**PROMPT**. Write out every record below exactly as given. Leave the pictures out.
== DATA TO USE
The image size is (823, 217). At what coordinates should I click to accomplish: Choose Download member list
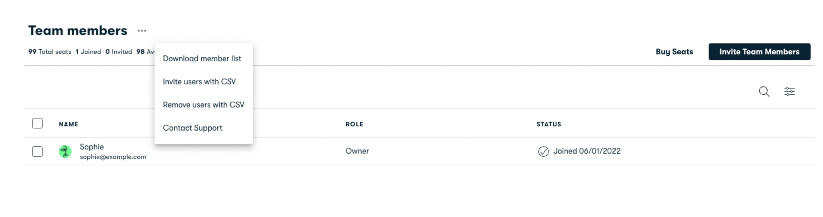(202, 59)
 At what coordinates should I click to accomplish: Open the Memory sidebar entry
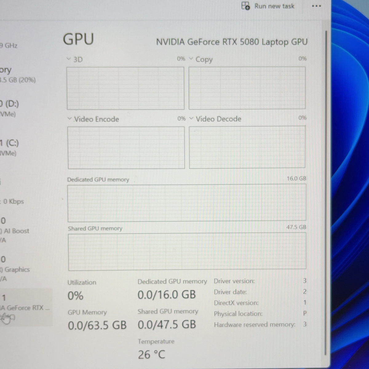pos(18,75)
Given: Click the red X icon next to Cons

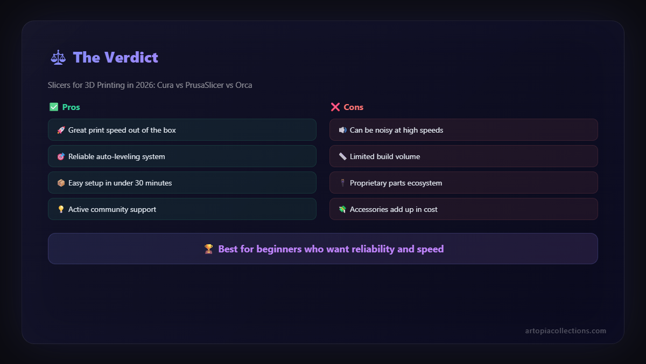Looking at the screenshot, I should tap(335, 107).
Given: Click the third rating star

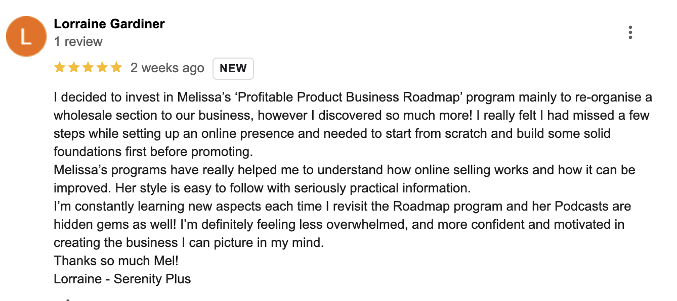Looking at the screenshot, I should click(88, 68).
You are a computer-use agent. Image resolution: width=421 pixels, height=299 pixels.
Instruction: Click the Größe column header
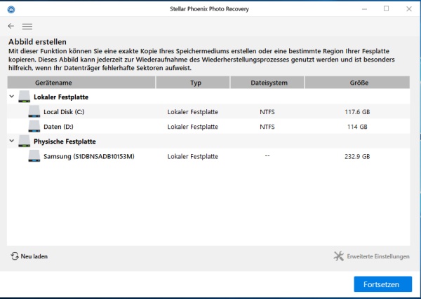click(x=357, y=83)
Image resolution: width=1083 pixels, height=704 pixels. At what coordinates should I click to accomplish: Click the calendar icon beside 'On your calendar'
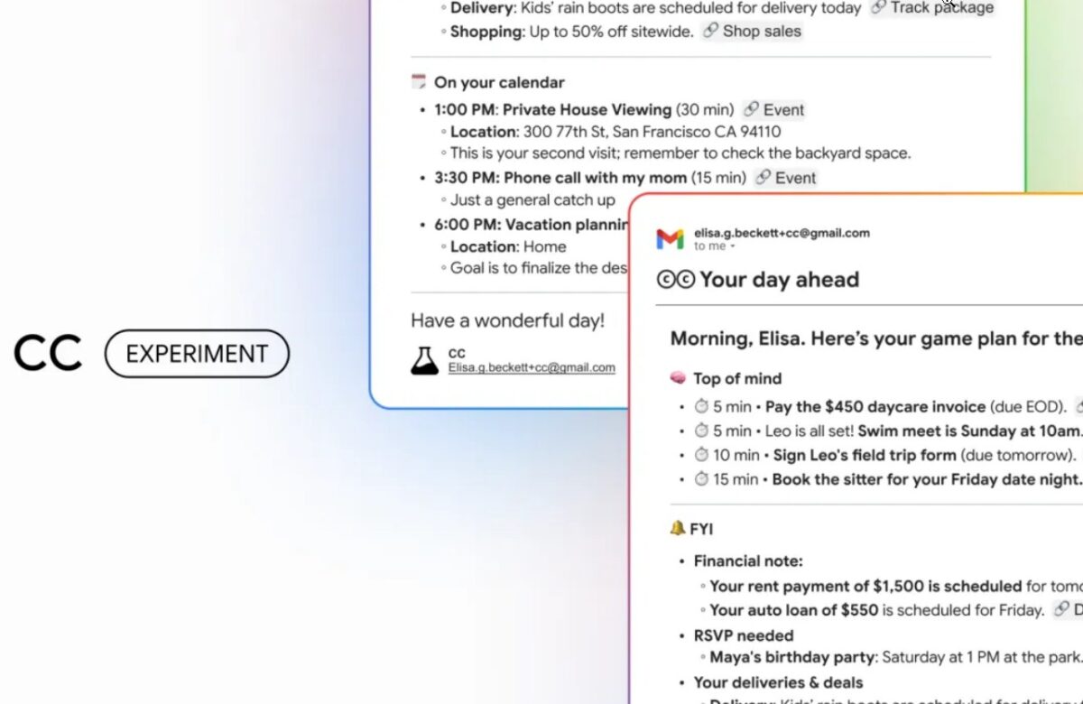pyautogui.click(x=418, y=82)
====
**RESULT**.
The image size is (823, 217). At what coordinates should I click to accomplish: Choose Download member list
(202, 59)
 At what coordinates should I click to accomplish: Open the Memory sidebar entry
pos(18,75)
Given: Click the red X icon next to Cons

Looking at the screenshot, I should tap(335, 107).
Given: Click the third rating star

Looking at the screenshot, I should click(88, 68).
You are a computer-use agent. Image resolution: width=421 pixels, height=299 pixels.
Instruction: Click the Größe column header
click(x=357, y=83)
Image resolution: width=1083 pixels, height=704 pixels. At what coordinates should I click to accomplish: Click the calendar icon beside 'On your calendar'
pyautogui.click(x=418, y=82)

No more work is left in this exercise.